FDA Finalizes Guidance on Nonclinical Drug Development for Serious Hematologic Disorders

Regulatory NewsRegulatory News | 14 March 2019 |  By 

The US Food and Drug Administration (FDA) on Thursday finalized guidance on the nonclinical studies drugmakers should conduct when developing products to treat severely debilitating or life-threatening hematologic disorders (SDLTHDs).
FDA classifies SDLTHDs as hematologic conditions that cause shorter life expectancy or greatly diminished quality of life even with available treatments.

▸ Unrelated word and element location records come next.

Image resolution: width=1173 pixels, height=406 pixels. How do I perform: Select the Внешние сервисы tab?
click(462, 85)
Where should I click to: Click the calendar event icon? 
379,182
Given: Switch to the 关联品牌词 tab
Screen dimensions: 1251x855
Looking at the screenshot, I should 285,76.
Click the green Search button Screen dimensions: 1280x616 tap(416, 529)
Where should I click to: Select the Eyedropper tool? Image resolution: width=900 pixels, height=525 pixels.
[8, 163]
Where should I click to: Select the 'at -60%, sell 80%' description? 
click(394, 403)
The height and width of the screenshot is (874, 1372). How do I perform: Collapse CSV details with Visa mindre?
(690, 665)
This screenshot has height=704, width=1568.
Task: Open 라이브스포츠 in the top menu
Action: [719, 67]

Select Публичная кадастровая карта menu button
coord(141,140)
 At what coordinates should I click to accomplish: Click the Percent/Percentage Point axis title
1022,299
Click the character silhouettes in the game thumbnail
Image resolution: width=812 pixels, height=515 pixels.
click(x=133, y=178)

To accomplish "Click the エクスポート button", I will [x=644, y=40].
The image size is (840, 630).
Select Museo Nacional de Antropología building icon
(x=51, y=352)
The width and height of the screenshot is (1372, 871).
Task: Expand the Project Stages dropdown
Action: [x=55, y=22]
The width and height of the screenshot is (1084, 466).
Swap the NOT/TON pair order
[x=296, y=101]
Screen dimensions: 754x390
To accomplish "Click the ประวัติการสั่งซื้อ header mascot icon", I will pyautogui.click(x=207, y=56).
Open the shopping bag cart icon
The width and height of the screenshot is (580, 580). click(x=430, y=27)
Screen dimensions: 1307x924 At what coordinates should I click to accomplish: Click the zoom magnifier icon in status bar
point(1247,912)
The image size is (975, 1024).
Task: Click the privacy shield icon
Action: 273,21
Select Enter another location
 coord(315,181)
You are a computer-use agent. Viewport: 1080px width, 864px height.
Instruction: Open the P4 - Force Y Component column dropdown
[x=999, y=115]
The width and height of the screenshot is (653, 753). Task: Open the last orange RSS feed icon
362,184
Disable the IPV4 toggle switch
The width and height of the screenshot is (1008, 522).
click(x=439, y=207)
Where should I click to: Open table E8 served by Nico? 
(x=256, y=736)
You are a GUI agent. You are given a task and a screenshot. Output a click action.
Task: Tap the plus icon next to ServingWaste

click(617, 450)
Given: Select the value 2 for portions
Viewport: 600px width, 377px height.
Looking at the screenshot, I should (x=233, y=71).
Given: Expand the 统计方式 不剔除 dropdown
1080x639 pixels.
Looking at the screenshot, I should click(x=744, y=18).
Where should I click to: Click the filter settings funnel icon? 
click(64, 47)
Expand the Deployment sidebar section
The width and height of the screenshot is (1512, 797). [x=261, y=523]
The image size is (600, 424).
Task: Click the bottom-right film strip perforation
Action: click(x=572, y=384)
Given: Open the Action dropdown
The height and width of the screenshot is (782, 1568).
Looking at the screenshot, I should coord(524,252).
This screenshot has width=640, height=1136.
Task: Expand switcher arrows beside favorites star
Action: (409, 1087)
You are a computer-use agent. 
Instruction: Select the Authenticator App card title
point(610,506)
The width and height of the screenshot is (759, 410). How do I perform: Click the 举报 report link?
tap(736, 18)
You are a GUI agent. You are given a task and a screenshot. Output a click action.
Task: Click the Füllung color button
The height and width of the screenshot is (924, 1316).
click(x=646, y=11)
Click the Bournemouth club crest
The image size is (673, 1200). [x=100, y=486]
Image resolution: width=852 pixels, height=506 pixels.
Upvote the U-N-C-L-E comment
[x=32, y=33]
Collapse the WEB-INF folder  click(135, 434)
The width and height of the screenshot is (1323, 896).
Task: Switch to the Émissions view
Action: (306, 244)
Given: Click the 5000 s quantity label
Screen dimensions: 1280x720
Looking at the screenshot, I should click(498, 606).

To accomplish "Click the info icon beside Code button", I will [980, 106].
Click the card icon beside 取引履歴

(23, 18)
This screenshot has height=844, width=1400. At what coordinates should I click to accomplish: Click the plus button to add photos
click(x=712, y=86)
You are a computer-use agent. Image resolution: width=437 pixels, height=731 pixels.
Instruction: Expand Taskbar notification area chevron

FDA notes that the guidance does not apply to hematologic cancers and covers drugs that either treat the active disease or prevent the recurrence of symptoms.
“The guidance is intended to streamline the development of pharmaceuticals used to treat patients with SDLTHDs, other than cancer, while protecting the patients’ safety and avoiding unnecessary use of animals, in accordance with the 3R (reduce, refine, replace) principles,” FDA writes.
The 12-page guidance comes nearly a year after the agency released the draft version for comment in April 2018.
While the final guidance largely mirrors the recommendations made in the draft version, FDA has expanded its explanation for what conditions qualify as SDLTHDs, saying that a condition can be considered severely debilitating or life-threatening “despite available therapies, depending on how the patient population is defined (e.g., refractory), the effectiveness of available therapies and whether available therapies include medications or procedures associated with undesirable health outcomes (e.g., complications associated with organ transplant).”
Examples of conditions the agency considers SDLTHDs include multicentric Castleman’s disease, amyloidosis, sickle cell disease and hemophilia.
The final guidance makes other clarifications from the draft guidance, including a recommendation for sponsors to provide data from secondary pharmacology assessments with their initial investigational new drug (IND) submission and a note that stand-alone safety pharmacology studies “will not be called for” unless there are specific safety concerns that would warrant such studies.
FDA also added a sub-section to the general toxicology recommendations in the final guidance explaining steps sponsors should take when considering a change in the clinical schedule for an investigational drug.
“When considering a change in the clinical schedule, the sponsor should conduct an evaluation of the existing clinical data to justify such change,” FDA writes, noting that if previous toxicology data and other available information do not support a change in clinical schedules that an additional one-month toxicology study in a single species “is usually sufficient to support the new clinical schedule.”
The guidance also includes more detailed recommendations for studying drug combinations to treat SDLTHDs and adds a caveat for when juvenile animal toxicology studies, while not typically necessary before initiating pediatric clinical trials, may be required to answer specific questions not addressed in other clinical and nonclinical data.